PROOFS VS CALCULATIONS

I’m guessing that part of Witt’s confusion arises from the fact that actually multiplying matrices of numbers to get a matrix of bigger numbers can be very tedious, and tedium is psychologically adjacent to distaste and a perception of ugliness. But the tedium of matrix multiplication is tied up with its symmetry (whose existence Witt mistakenly denies). When you multiply two n-by-n matrices A and B in the straightforward way, you have to compute n² numbers in the same unvarying fashion, and each of those n² numbers is the sum of n terms, and each of those n terms is the product of an element of A and an element of B in a simple way. It’s only human to get bored and inattentive and then make mistakes because the process is so repetitive. We tend to think of symmetry and beauty as synonyms, but sometimes excessive symmetry breeds ennui; repetition in excess can be repellent. Picture the Library of Babel and the existential dread the image summons.

G. H. Hardy, whose famous remark Witt quotes, was in the business of proving theorems, and he favored conceptual proofs over calculational ones. If you showed him a proof of a theorem in which the linchpin of your argument was a 5-page verification that a certain matrix product had a particular value, he’d say you didn’t really understand your own theorem; he’d assert that you should find a more conceptual argument and then consign your brute-force proof to the trash. But Hardy’s aversion to brute force was specific to the domain of mathematical proof, which is far removed from math that calculates optimal pricing for annuities or computes the wind-shear on an airplane wing or fine-tunes the weights used by an AI. Furthermore, Hardy’s objection to your proof would focus on the length of the calculation, and not on whether the calculation involved matrices.

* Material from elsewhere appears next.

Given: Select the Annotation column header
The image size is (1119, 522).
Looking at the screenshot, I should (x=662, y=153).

If you showed him a proof that used 5 turgid pages of pre-19th-century calculation that never mentioned matrices once, he’d still say “Your proof is a piece of temporary mathematics; it convinces the reader that your theorem is true without truly explaining why the theorem is true.”

If you forced me at gunpoint to multiply two 5-by-5 matrices together, I’d be extremely unhappy, and not just because you were threatening my life; the task would be inherently unpleasant. But the same would be true if you asked me to add together a hundred random two-digit numbers. It’s not that matrix-multiplication or number-addition is ugly; it’s that such repetitive tasks are the diametrical opposite of the kind of conceptual thinking that Hardy loved and I love too. Any kind of mathematical content can be made stultifying when it’s stripped of its meaning and reduced to mindless toil. But that casts no shade on the underlying concepts. When we outsource number-addition or matrix-multiplication to a computer, we rightfully delegate the soul-crushing part of our labor to circuitry that has no soul. If we could peer into the innards of the circuits doing all those matrix multiplications, we would indeed see a nightmarish, Borgesian landscape, with billions of nails being hammered into billions of boards, over and over again. But please don’t confuse that labor with mathematics.

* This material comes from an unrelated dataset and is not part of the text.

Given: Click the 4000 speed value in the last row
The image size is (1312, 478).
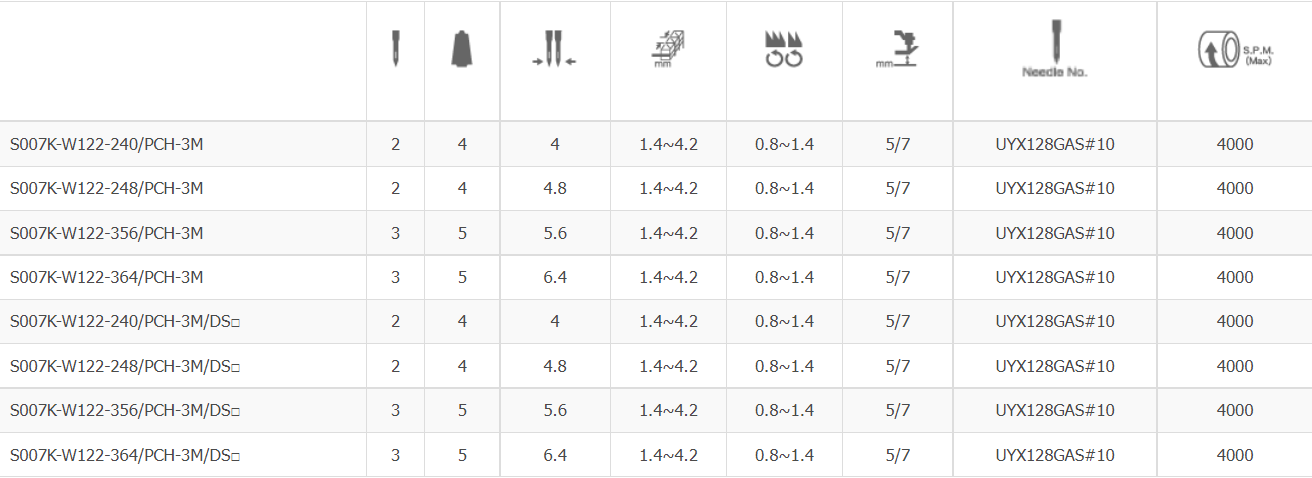Looking at the screenshot, I should click(1235, 455).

Join the discussion of this essay over at Hacker News!

This essay is related to chapter 10 (“Out of the Womb”) of a book I’m writing, tentatively called “What Can Numbers Be?: The Further, Stranger Adventures of Plus and Times”. If you think this sounds interesting and want to help me make the book better, check out http://jamespropp.org/readers.pdf. And as always, feel free to submit comments on this essay at the Mathematical Enchantments WordPress site!

ENDNOTES

#1. Note the New Yorker-ish diaresis in “preëmptively”: as long as I’m being critical, I might as well be diacritical.

#2. I know this convention may seem backwards on first acquaintance, but this is how ◦ is defined. Blame the people who first started writing things like “log x” and “cos x“, with the x coming after the name of the operation. This led to the notation f(x) for the result of applying the function f to the number x. Then the symbol for the result of applying g to the result of applying f to x is g(f(x)); even though f is performed first, “f” appears to the right of “g“. From there, it became natural to write the function that sends x to g(f(x)) as “g ◦ f“.